[RFC] Extending seq.combreg with enables, resets and clears

(hi, i’m new here!)

I’d like to propose extending seq.combreg to support sync clear, async reset
and enables.


  • An explicit spec type is benefitial, as it avoids nasty ordering bugs, and
    parsing combreg arguments for things that may or may not be optional.
  • Having explicit sync clear / async reset / enables makes saves lower / higher passes
    from having to “guess” if mux-es structured a certain way is sync sets.

Concretely, these are the extensions to the dialect i’d like to add.

%spec = seq.spec.empty

// The following operations are immutable. They return a new spec!
%spec = seq.spec.set_sync_clear %spec
%spec = seq.spec.set_sync_clear_value %spec
%spec = seq.spec.set_async_reset %spec
%spec = seq.spec.set_async_reset_value %spec
%spec = seq.spec.set_enable %spec

// And the following change to the existing seq.combreg type.
%r    = seq.combreg %clk, %data, %spec

Example 1: creating a register with an synchronous clear will look something like this:

%spec0 = seq.spec.empty
%spec = seq.spec.set_sync_clear %spec0, %clear
%r    = seq.combreg %clk, %data, %spec

Example 2: creating a regiser with an asynchronous reset, with some enable signal:

%spec0 = seq.spec.empty
%spec1 = seq.spec.set_async_reset %spec0, %reset
%spec2 = seq.spec.set_enable %spec1, %enable
%r    = seq.combreg %clk, %data, %spec2

Example 3: creating a regiser with no reset, no clear, no enable

%spec = seq.spec.empty
%r    = seq.combreg %clk, %data, %spec

Example 4: create a shift register (this should map nicely to a FPGA SRL):

%spec = seq.spec.empty
$r0 = seq.combreg %clk, %data, %spec
$r1 = seq.combreg %clk, %r0, %spec
$r2 = seq.combreg %clk, %r1, %spec

seq.compreg is intended to be very simple to serve basic needs, which I suspect are the most common cases for computational code. (It’s ‘comp’ not ‘comb’ for ‘computation’.)

At the time, we said that we needed a more general seq.reg which supported everything and the kitchen sink.

You’re looking for attributes. They’re typically how complex operations are customized.

Not extending comp.reg makes sense, and introducing a general seq.reg makes sense.

If i understand correctly, attributes are only for compile-time constants. If that’s the case, it can capture some properties (posedge/negedge/edge-sensitive, and perhaps initial value), but not others (clearValue, clear, resetValue, reset)

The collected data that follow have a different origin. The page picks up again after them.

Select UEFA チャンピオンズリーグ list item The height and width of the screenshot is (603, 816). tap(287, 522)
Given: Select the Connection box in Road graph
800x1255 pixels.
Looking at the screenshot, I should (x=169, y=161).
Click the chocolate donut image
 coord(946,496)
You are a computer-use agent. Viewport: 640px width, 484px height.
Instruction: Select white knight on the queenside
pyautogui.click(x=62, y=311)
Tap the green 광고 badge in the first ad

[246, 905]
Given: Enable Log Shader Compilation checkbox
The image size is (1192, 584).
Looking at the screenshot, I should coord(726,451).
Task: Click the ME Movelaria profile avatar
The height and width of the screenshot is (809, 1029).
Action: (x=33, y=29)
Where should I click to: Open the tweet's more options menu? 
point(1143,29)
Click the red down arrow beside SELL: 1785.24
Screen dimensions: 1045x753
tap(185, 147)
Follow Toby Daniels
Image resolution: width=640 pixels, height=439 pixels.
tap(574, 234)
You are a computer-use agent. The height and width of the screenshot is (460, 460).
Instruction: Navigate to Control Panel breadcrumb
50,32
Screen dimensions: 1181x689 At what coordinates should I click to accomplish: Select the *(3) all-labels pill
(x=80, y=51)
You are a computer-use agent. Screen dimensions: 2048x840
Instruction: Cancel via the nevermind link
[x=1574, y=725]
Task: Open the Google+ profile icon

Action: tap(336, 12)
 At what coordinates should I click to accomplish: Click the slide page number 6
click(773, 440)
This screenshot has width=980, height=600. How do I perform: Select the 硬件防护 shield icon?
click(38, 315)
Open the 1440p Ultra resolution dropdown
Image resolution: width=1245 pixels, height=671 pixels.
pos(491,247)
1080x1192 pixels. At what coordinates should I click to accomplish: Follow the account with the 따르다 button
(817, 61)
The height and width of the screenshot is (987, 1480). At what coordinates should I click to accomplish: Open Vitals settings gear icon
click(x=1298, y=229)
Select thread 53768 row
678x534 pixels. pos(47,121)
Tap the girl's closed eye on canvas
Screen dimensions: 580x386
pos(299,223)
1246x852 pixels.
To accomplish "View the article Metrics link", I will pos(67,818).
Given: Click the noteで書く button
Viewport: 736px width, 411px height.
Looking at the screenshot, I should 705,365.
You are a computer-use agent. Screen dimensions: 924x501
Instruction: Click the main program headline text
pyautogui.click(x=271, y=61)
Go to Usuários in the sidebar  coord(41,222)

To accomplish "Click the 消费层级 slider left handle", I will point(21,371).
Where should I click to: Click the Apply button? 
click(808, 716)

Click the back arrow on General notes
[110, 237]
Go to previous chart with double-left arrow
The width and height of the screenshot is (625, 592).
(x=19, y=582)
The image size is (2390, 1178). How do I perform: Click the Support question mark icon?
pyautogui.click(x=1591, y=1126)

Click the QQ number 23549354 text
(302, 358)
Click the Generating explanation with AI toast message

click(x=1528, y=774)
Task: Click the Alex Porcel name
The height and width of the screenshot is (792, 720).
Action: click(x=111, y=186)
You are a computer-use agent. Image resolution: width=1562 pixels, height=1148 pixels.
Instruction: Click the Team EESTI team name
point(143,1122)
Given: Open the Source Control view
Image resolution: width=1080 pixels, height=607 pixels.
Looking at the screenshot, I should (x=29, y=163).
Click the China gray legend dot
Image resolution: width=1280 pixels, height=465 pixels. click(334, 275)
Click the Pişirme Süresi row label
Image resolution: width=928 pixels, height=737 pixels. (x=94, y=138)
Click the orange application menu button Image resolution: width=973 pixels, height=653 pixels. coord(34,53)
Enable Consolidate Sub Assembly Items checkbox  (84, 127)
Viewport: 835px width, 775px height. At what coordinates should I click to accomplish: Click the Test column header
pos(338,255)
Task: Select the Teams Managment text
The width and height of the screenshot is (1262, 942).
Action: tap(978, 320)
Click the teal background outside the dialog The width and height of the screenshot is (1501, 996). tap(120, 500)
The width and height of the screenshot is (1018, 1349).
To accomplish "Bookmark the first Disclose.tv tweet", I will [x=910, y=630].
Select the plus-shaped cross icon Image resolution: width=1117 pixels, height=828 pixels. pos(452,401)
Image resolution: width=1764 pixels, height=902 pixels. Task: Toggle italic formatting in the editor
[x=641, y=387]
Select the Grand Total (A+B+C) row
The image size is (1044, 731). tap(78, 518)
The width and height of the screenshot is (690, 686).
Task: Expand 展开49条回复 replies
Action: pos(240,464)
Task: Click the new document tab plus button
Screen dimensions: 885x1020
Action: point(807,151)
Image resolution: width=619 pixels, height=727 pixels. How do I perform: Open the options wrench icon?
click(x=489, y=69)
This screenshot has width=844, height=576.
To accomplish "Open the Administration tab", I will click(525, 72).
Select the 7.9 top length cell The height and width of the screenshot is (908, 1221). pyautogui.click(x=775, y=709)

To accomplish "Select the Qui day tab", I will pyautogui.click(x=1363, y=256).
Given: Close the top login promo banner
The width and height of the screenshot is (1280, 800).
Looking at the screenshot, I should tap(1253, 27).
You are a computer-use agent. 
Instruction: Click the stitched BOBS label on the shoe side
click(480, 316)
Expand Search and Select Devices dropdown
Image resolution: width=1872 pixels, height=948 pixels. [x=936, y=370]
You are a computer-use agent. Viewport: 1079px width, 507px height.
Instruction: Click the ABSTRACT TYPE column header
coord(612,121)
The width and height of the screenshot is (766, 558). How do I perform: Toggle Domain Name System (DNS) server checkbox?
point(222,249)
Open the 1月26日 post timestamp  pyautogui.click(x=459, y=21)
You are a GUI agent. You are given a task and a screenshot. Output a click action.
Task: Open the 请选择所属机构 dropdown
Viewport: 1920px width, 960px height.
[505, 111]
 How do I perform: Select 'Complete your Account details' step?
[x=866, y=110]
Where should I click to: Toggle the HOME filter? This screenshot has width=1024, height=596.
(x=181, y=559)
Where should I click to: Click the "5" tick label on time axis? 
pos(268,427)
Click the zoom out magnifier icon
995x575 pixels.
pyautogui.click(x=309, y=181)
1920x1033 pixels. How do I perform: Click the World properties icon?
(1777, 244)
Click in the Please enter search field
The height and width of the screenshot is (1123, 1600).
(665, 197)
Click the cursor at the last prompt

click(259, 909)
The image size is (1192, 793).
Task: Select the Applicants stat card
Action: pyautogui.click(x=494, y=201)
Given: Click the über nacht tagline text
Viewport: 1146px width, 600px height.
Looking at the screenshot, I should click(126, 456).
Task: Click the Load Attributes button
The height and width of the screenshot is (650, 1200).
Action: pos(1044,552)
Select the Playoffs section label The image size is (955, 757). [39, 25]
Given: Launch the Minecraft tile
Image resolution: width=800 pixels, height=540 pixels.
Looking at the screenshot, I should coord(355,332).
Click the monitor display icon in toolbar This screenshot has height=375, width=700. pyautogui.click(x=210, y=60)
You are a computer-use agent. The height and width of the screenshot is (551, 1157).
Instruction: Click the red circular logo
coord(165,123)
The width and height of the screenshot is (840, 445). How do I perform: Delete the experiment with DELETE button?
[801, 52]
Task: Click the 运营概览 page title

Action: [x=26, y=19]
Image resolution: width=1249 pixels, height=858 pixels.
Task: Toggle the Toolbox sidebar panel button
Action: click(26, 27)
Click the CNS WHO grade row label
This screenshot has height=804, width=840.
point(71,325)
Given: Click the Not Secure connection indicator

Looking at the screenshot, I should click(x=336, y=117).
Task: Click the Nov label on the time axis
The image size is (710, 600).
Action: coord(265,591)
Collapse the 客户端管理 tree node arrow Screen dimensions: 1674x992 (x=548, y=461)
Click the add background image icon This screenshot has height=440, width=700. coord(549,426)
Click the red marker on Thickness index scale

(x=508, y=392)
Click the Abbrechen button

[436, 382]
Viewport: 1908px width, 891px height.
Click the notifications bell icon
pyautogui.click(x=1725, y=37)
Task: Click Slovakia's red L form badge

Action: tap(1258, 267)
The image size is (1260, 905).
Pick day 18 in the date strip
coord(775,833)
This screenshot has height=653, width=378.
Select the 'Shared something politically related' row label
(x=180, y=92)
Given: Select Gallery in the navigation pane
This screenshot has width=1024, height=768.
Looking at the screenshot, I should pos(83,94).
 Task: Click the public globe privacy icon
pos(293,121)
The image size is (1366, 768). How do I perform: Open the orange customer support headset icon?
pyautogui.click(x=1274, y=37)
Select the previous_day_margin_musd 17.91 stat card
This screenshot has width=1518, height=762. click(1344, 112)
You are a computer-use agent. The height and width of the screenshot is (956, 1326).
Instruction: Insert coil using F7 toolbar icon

Yes, you understood correctly. I thought that spec was a specification for the register – like what features it provides.

I don’t see a compelling reason for spec. Everything you’re talking about could just be operands (for the runtime values) + attributes (for the compile time constants). Does having all those operands make the IR more complex? Yes, but it’s just IR. Having a separate set of types and ops to operate on spec makes the IR more complex for analysis. (i.e. getting the sync_clear_value requires following the def-use chain through several operations rather than just having it available as a field.) At the end of the day, IRs are about ease of analysis and transformation.